Private school for the blind

Lavelle School for the Blind is a special education school in the Bronx, New York City. It serves children and young adults who have visual impairments and other disabilities between 3 and 21 years old. The school offers four main programs – Preschool, Elementary, Secondary, and Transition – as well as a summer program so students can continue learning year-round. Attendance is free for families, the school is funded by New York State through the 4201 and 4410 programs.

==History==
It was established in 1904 by a Catholic blind woman, Margaret Coffey, and it was formerly known as the Catholic Institute for the Blind. It formally became a Catholic school in 1909 with the Dominican Sisters of Blauvelt beginning to operate the school in 1911. It moved to its current facility in 1916. It was renamed in 1938 in honor of Monsignor Lavelle. New York state authorities began funding the school in 1942. For a period it served as a boarding school; boarding ended in 1983.

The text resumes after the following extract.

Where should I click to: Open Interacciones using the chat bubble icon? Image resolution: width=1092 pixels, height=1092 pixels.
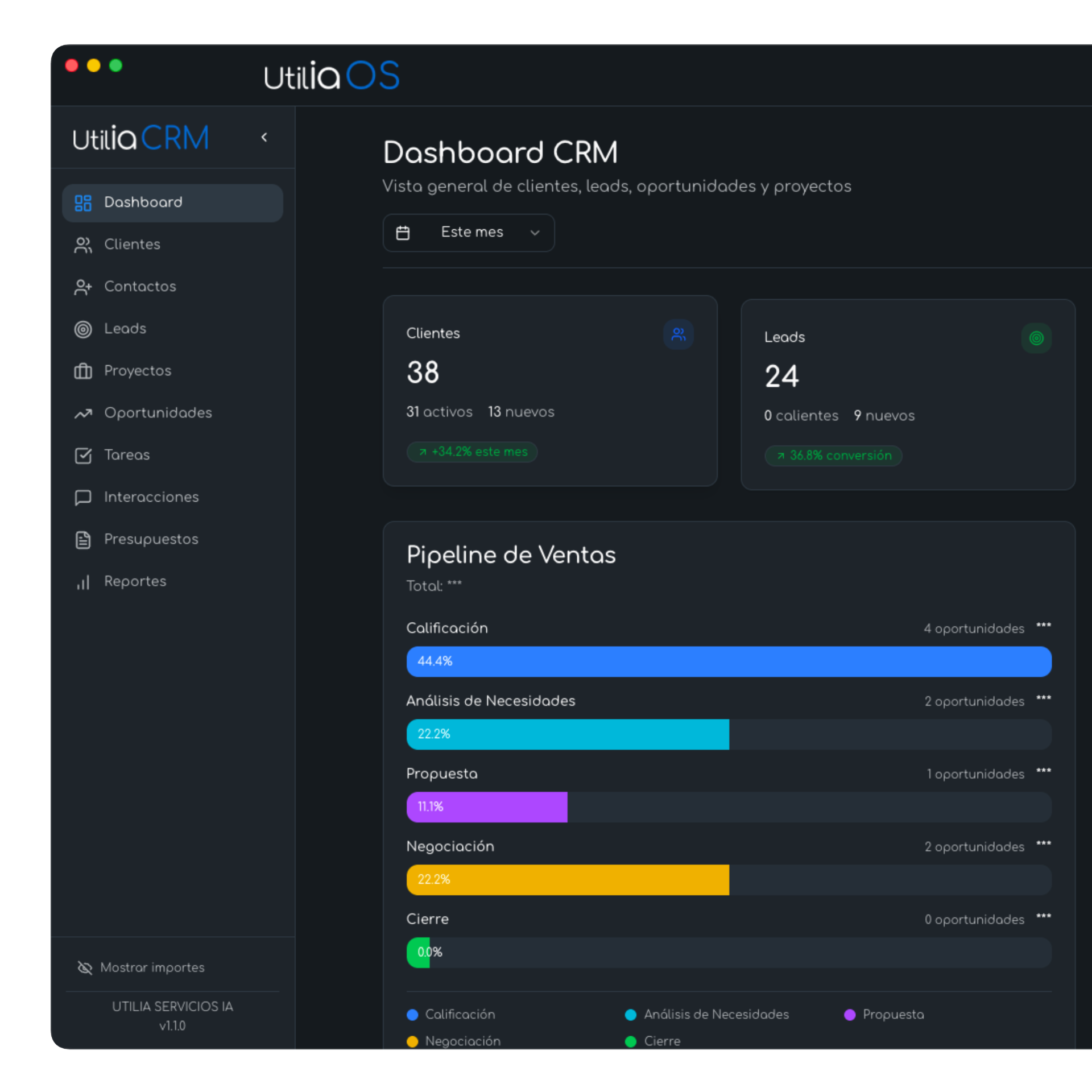point(83,497)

In 1995 it had 101 students.

In 2020 it had 125 students. That year, as the COVID-19 pandemic in New York occurred, the Roman Catholic Archdiocese of New York gave the school $2,500 so it could buy seven tablet computers tailored to the school's needs.

==Curriculum==
In 1995 it had academic and life skills classes. It has a special Individual Education Program, with its own diplomas, for multiply impaired students.

==Admissions==
Admissions and placement is approved by the Committee on Preschool Special Education and the Committee on Special Education depending on the age of the student.

==Activities==
The school began offering baseball as a sport in 2020.